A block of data
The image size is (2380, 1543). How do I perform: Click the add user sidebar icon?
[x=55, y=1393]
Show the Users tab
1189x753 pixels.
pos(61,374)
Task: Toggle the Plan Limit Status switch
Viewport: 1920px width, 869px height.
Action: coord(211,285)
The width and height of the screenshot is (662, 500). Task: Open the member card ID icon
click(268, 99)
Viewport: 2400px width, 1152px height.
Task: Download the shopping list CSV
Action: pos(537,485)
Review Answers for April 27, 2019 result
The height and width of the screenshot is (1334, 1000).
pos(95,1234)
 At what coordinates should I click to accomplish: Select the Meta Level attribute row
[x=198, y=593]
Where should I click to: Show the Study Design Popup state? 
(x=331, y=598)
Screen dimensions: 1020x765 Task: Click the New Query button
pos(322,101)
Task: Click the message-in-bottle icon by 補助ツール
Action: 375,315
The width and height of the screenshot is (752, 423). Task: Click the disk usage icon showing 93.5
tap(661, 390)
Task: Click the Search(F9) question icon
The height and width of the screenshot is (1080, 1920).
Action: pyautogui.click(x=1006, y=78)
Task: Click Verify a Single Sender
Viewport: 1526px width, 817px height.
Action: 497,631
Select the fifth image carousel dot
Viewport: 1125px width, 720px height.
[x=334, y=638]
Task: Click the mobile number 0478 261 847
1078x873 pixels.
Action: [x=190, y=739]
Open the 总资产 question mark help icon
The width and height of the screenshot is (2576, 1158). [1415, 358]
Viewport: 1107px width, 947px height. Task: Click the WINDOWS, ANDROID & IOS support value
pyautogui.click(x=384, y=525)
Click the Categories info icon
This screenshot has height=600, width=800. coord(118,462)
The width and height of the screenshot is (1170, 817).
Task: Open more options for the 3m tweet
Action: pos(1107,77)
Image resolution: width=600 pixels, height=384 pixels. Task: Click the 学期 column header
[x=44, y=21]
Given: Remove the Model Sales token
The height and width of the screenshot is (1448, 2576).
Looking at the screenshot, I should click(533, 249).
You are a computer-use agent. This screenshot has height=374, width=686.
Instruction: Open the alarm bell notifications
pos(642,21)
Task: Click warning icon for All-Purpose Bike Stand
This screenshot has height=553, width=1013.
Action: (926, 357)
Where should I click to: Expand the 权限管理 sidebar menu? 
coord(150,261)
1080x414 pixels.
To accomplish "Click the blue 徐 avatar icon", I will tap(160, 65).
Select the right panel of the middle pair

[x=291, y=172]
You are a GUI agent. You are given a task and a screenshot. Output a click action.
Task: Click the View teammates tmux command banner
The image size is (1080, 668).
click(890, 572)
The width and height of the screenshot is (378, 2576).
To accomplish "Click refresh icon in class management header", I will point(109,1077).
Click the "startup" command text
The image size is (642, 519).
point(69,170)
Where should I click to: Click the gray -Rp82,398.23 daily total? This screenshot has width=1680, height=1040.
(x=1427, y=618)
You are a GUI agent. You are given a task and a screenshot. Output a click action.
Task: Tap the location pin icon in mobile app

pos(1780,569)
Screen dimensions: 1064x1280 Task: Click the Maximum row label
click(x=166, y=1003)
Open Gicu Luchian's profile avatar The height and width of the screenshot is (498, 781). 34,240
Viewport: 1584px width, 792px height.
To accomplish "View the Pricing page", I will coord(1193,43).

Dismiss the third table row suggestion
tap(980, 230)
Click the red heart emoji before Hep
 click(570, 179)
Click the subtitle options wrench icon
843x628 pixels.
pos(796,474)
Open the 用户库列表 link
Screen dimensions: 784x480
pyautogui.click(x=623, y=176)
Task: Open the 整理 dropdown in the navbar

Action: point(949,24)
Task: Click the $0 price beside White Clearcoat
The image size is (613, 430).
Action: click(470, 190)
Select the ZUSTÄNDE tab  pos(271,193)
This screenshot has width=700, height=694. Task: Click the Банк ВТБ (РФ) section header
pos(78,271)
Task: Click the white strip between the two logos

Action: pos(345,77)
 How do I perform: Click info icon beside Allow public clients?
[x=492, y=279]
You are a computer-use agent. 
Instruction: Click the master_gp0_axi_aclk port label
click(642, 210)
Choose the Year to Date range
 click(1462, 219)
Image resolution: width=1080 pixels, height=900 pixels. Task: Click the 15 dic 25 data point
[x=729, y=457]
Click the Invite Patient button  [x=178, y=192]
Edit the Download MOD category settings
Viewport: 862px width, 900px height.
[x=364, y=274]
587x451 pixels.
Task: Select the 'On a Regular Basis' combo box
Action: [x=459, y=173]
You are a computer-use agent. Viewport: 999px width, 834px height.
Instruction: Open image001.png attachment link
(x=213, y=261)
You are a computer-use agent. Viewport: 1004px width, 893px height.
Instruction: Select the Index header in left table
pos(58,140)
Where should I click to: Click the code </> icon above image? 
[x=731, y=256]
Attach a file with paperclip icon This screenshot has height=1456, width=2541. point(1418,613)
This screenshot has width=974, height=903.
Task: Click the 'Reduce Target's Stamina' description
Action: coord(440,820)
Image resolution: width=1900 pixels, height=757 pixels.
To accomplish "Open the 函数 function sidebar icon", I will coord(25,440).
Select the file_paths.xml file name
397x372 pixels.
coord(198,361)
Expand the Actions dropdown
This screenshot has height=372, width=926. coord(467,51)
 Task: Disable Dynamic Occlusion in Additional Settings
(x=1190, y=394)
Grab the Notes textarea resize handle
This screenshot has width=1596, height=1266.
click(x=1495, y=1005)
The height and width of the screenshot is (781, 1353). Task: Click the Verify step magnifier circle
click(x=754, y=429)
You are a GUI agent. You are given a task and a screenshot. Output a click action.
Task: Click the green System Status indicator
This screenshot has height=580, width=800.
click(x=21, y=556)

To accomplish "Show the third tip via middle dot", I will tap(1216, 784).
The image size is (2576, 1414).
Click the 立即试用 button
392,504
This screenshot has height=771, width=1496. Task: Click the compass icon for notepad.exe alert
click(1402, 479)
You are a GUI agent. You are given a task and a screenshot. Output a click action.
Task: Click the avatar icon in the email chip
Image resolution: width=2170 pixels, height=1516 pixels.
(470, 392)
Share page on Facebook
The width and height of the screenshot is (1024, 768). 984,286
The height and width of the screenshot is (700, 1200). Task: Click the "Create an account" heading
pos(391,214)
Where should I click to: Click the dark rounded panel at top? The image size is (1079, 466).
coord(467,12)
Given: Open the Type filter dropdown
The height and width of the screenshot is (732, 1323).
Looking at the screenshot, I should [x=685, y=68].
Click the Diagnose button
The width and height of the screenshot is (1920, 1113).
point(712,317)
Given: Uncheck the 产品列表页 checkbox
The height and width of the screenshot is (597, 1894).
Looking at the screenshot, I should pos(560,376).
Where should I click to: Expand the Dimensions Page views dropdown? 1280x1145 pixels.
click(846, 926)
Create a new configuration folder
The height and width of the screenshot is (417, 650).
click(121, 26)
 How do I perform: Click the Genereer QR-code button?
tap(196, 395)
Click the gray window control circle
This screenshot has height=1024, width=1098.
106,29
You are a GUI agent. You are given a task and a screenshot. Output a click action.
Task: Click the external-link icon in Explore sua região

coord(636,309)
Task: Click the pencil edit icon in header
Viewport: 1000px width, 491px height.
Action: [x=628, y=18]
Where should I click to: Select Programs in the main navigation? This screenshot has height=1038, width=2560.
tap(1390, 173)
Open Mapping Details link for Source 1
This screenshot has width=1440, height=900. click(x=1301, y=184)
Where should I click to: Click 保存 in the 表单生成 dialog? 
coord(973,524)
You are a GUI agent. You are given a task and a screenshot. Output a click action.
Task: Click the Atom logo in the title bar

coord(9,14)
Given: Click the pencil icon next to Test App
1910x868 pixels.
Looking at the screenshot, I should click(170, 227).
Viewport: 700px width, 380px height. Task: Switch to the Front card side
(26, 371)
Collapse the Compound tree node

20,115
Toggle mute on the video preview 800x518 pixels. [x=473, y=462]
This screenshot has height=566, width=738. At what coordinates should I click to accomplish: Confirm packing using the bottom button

* **PROBLEM**
Rewrite the listing lines between the line holding "Where should I click to: Click the code" and the line holding "click(x=754, y=429)", inclusive, replacing "Actions" with "Tools" and keeping everything else the same. Provide only those lines.

* **FINAL ANSWER**
Where should I click to: Click the code </> icon above image? 
[x=731, y=256]
Attach a file with paperclip icon This screenshot has height=1456, width=2541. point(1418,613)
This screenshot has width=974, height=903.
Task: Click the 'Reduce Target's Stamina' description
Action: coord(440,820)
Image resolution: width=1900 pixels, height=757 pixels.
To accomplish "Open the 函数 function sidebar icon", I will coord(25,440).
Select the file_paths.xml file name
397x372 pixels.
coord(198,361)
Expand the Tools dropdown
This screenshot has height=372, width=926. coord(467,51)
 Task: Disable Dynamic Occlusion in Additional Settings
(x=1190, y=394)
Grab the Notes textarea resize handle
This screenshot has width=1596, height=1266.
click(x=1495, y=1005)
The height and width of the screenshot is (781, 1353). Task: Click the Verify step magnifier circle
click(x=754, y=429)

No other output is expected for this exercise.